François Dosse, auteur notamment d’une récente biographie de Michel de Certeau, prend sa place dans une production déjà abondante (citons, dans des registres différents, Jean-François Sirinelli, Régis Debray ou Rémy Rieffel) qui s’attache aux intellectuels, à leur histoire et leur devenir.

Hauteur de vue…

L’ouvrage s’organise en deux grandes parties, l’une sur l’histoire des intellectuels, l’autre sur l’histoire intellectuelle. La première partie est découpée en trois chapitres : la définition de l’intellectuel (chapitre 1), l’analyse historique (chapitre 2), l’analyse sociologique (chapitre 3). La deuxième partie couvre « l’activité intellectuelle dans l’histoire culturelle » (chapitre 4), l’histoire anglo-saxonne des idées (chapitre 5), l’histoire des concepts (chapitres 6 et 7).

Cette brève description dit l’ambition de l’auteur et l’ampleur de l’ouvrage – mais aussi les difficultés de la critique, confrontée à l’ensemble de la pensée occidentale contemporaine. Quelques humbles remarques peuvent, cependant, être formulées.
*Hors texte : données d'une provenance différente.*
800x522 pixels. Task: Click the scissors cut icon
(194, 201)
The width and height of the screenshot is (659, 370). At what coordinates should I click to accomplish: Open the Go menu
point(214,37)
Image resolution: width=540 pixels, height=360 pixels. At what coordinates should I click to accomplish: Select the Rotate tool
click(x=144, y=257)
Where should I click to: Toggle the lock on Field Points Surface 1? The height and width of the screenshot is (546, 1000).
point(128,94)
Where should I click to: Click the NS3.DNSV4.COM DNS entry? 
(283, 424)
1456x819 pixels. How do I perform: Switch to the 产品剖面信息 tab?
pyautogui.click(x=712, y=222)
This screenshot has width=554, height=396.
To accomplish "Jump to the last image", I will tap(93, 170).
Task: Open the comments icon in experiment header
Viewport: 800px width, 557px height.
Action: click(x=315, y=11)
D’abord, que traiter un sujet aussi vaste en 300 pages nécessite des raccourcis fréquents et radicaux. Ainsi, pour montrer que « la figure de l’intellectuel s’inscrit dans les profondeurs d’une histoire longue », on galope en 4 pages de la Grèce antique à Voltaire, en rencontrant chemin faisant Abélard, Érasme ou Mabillon. Ou bien, dans la partie consacrée à l’histoire culturelle, l’auteur effleure à peine l’histoire contemporaine des arts plastiques, du théâtre (une demi-page), du cinéma (2 phrases) ou de la musique (1 phrase).

… et vision confuse

La définition même de l’intellectuel est traitée au chapitre 1 (selon les critères définis par Pascal Ory : « un homme du culturel mis en situation d’homme du politique », dont la figure matricielle est le Zola de « J’accuse »), mais on trouve aussi, tout au long du livre, des acceptions plus larges ou plus incertaines : l’intellectuel comme savant, comme clerc, comme exilé (un « éternel voyageur »).
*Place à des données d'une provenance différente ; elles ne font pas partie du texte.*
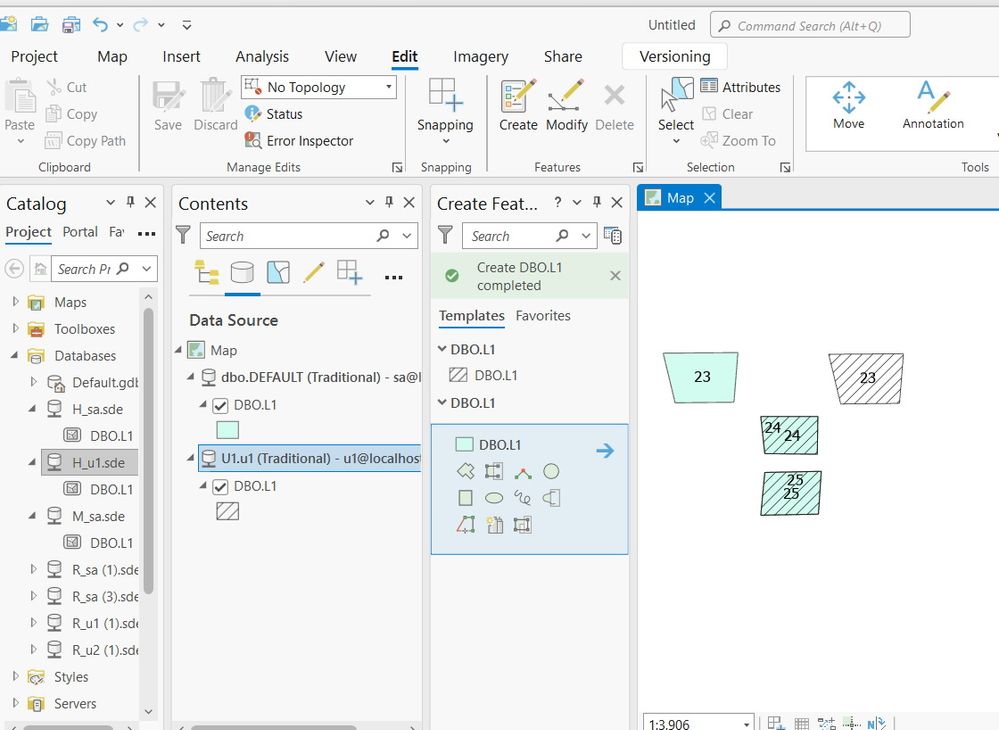This screenshot has width=999, height=730.
Task: Click the Command Search field
Action: [810, 25]
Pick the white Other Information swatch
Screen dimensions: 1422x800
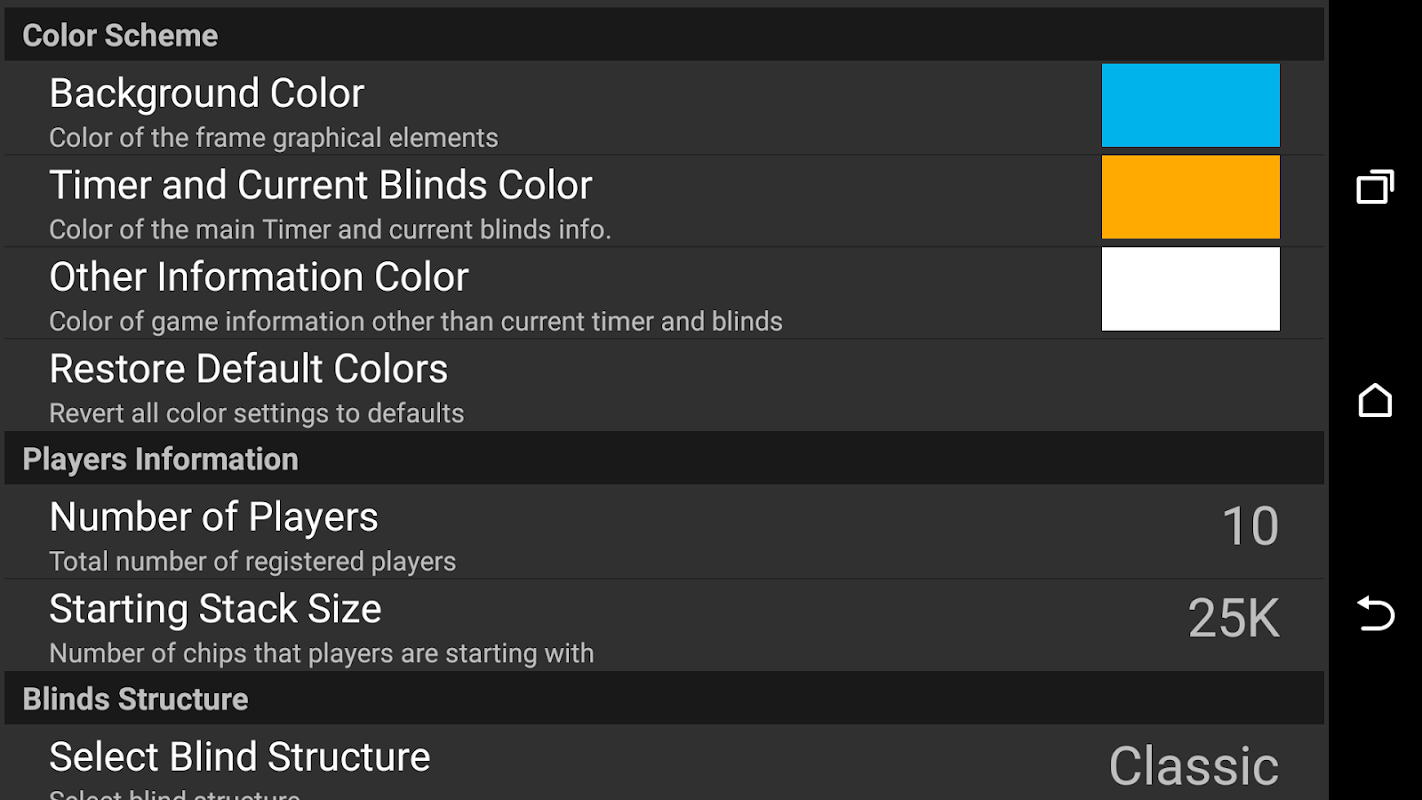(x=1190, y=289)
Le champ scientifique est, lui aussi, doté de frontières imprécises : histoire culturelle, histoire intellectuelle, histoire des idées, histoire des sciences et des idées, histoire des concepts. Ce qui amène ainsi l’auteur à traiter, successivement et toujours aussi rapidement, de l’historiographie de l’histoire culturelle, des « supports des pratiques culturelles » (par exemple, l’histoire du livre) et des pratiques culturelles (en fait traitées sous l’angle des politiques culturelles, en 4 pages).
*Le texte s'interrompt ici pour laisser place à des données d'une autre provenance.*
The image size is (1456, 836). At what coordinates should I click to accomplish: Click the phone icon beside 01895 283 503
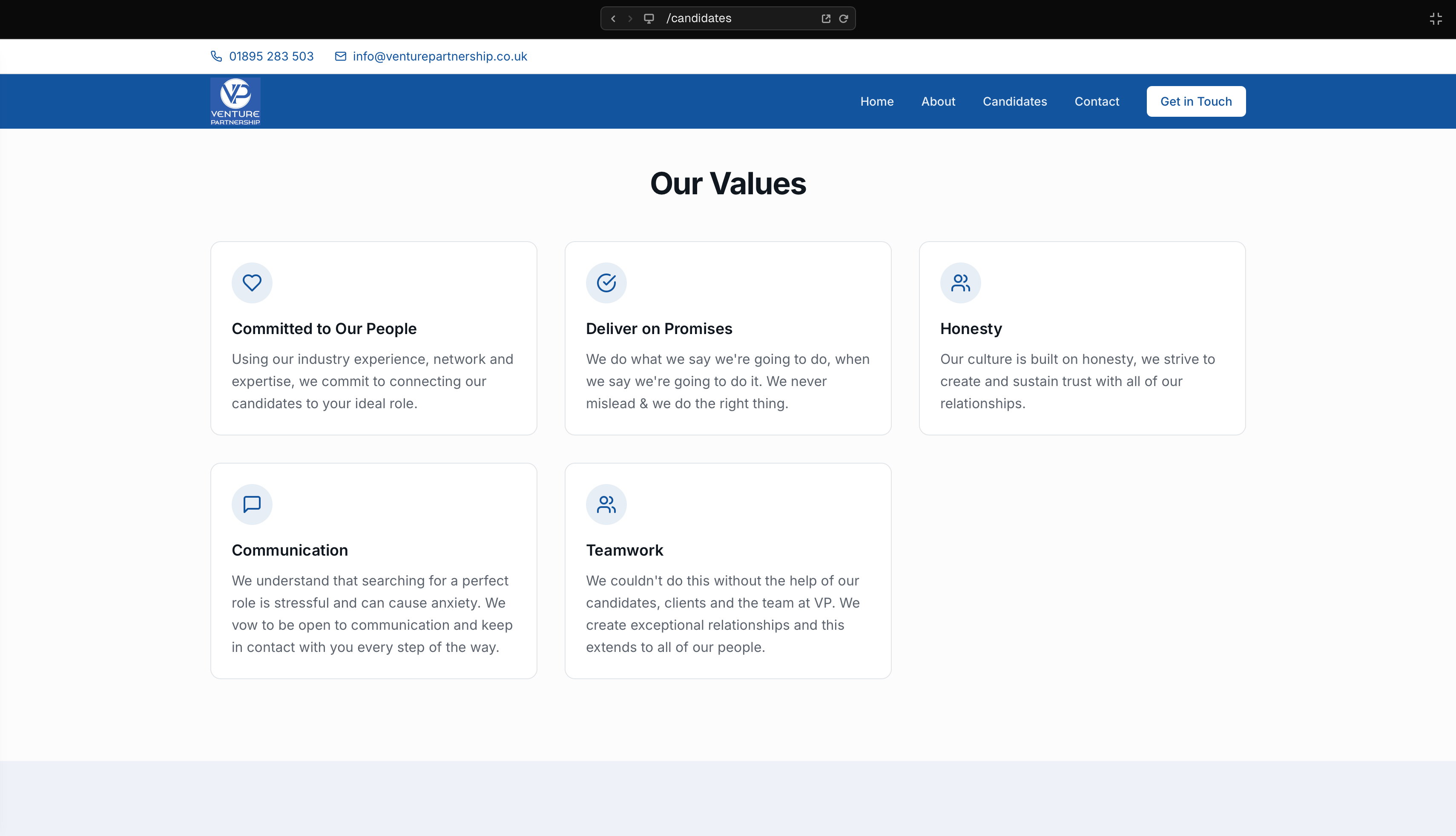click(x=216, y=56)
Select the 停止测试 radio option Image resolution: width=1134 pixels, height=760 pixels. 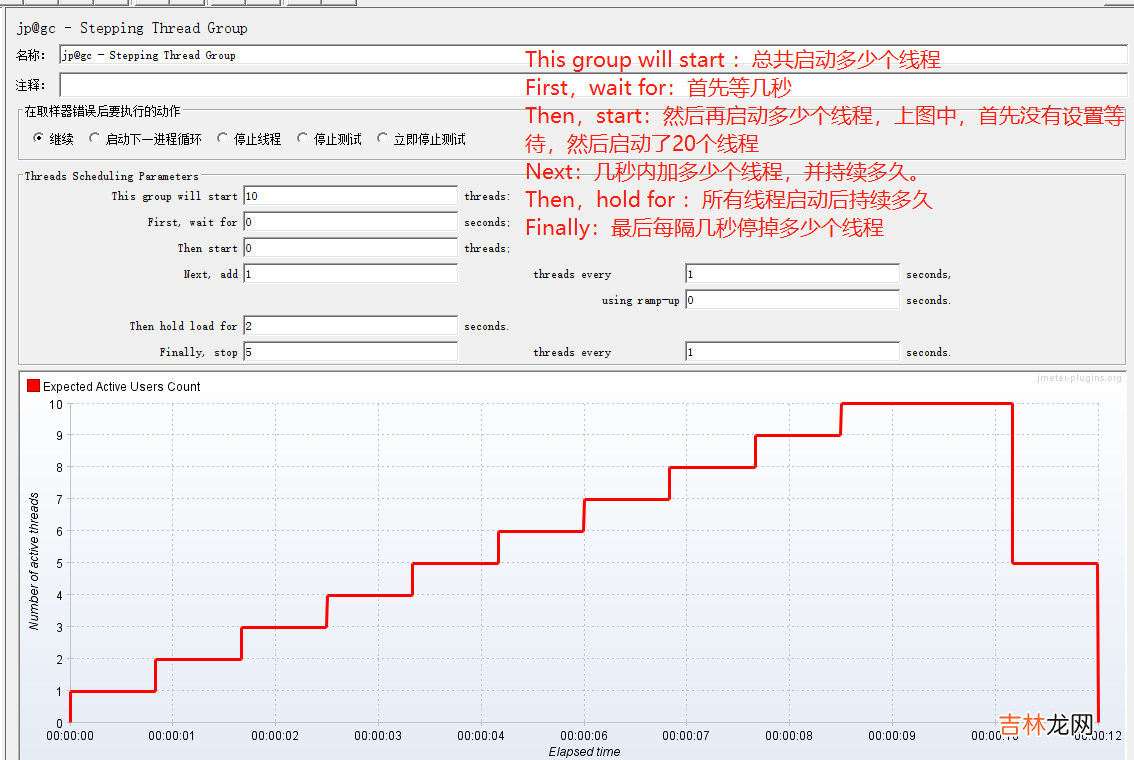point(303,139)
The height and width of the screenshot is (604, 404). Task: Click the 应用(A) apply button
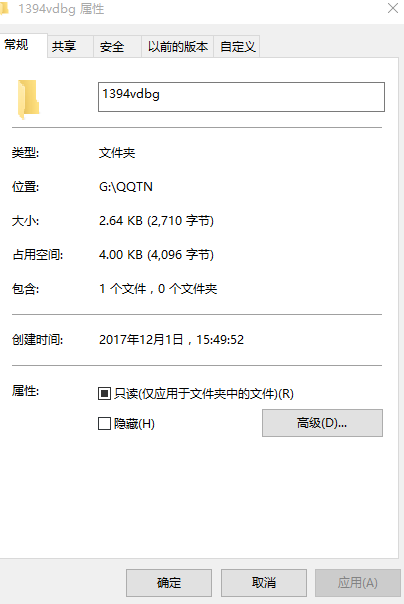pyautogui.click(x=358, y=582)
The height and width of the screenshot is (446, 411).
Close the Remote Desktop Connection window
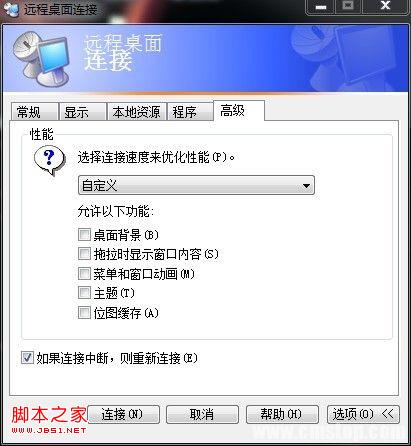(385, 7)
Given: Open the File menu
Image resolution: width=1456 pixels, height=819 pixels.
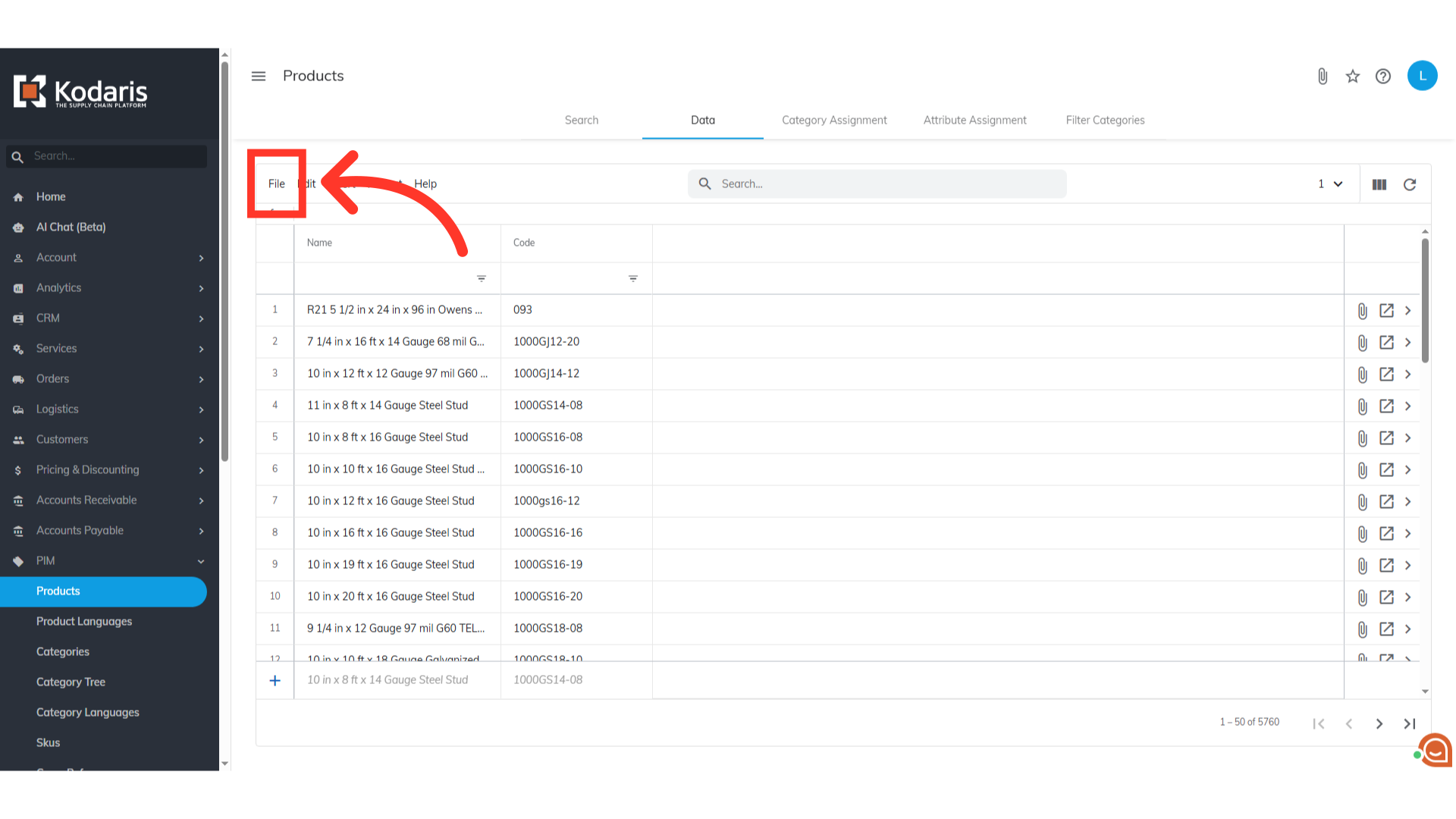Looking at the screenshot, I should (x=276, y=184).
Ce survol échevelé finit par poser la question du projet de l’auteur : des centaines de notes bibliographiques (190 pour le seul chapitre 4) à l’appui d’une compilation sans doute très savante mais quelquefois largement mise en défaut (si j’en crois le domaine que je connais le mieux ici), pour quoi faire ? La réponse se trouve à la page 302 : « contribuer à la construction de cette histoire intellectuelle » en répondant à « la salve de critiques qui a accompagné la publication de mon Histoire du structuralisme et dont le dossier réalisé dans Le Débat donne le ton ». C’était donc un plaidoyer pro domo…

Il y a aussi un index et de belles pages sur les représentations ou sur l’appropriation de nouveaux corpus théoriques (l’œuvre de Darwin, le corpus freudien).